Everything that happens to you becomes part of your integrated life experience. This is what you use to live your life. If something is bad, well, that’s your journey, you’re supposed to learn from it. The memory of Key West is still clear to me, even without the notebook. The bus ride, with its blackness and flashes of light, the Hemingway House, with its stonework and typewriter collection, and Leo in the Panama hat, standing beside me as if he belonged there. We are in motion, like the sands under the sea, and we don’t know, really, which way were are going. We also don’t always realize that we can change course.

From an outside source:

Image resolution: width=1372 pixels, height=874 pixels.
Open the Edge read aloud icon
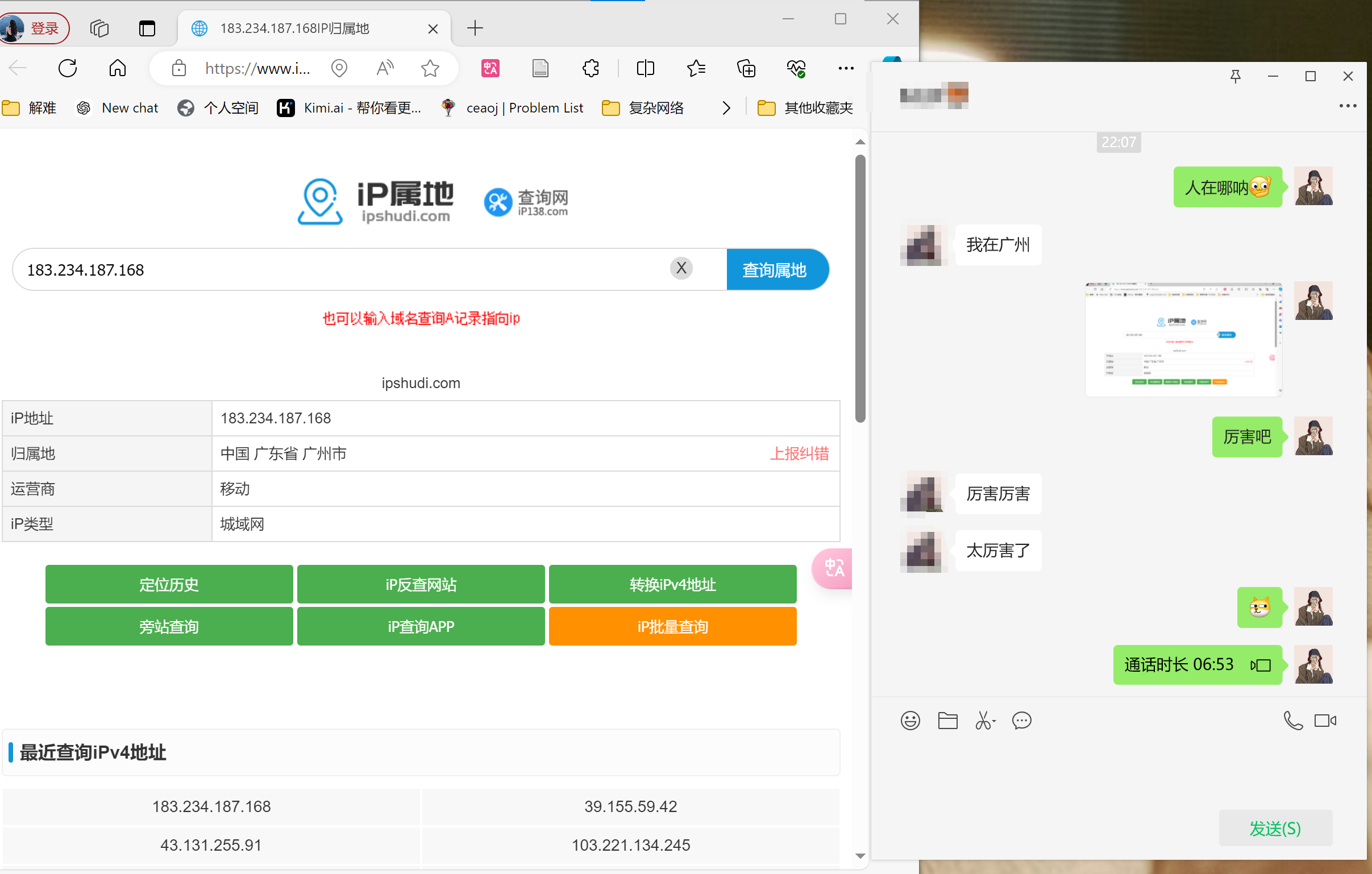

The Critical Step is when You Get on the Bus

Facing my fear in crossing the Seven Mile Bridge was useful. It hammered home that my projections about what going to happen were, at times, frivolous beyond belief. My claims that I couldn’t leave Leo because (fill in the blank) were simply manifestations of my fear. I also learned this. The critical step you take is when you get on the bus. That moment of decision will carry you across the bridge.

There is another way of thinking about this. Our lives are like ocean voyages. If you change your course mid-ocean, you arrive at a different port, and until you’ve arrived, you can still make a course correction. The disasters which you project usually don’t happen. And the wise person measures out their life with a spirit of meditation and a thought for the future. He or she will takes risks that might seem bigger than they actually are, because, most of the time, the odds are on your side.

That for me, is the lesson of the Seven Mile Bridge.

Annotated Bibliography:

Blogs:

From VisitFlorida … A decription of driving the bridge today and in the past, it’s history, and what it was like when the writer was a kid, and before that, what it was like in the hurricaine of 1936 which destroyed the Overseas Railroad. Vivid and personal.

Water Symbolism from the University of Michigan Catalogue of Symbols … “Water is also one of the four elements essential to life in traditional western philosophy … “

Books

To Have and Have Not, the story of Harry Morgan, a sport fishing pilot whose way of solving problems is pretty hard boiled. Earned a one-star review from GoodReads contributor “Ethan” who called it misogynistic and racist, not to mention gratuitously violent. All true. Yet the book offers a compelling and detailed portrait of the way people lived on the Keys when Hemingway was resident.

Ernest Hemingway, A Biography, by Mary V Dearborn. The complete story of Hem’s life. The part about Key West is telling.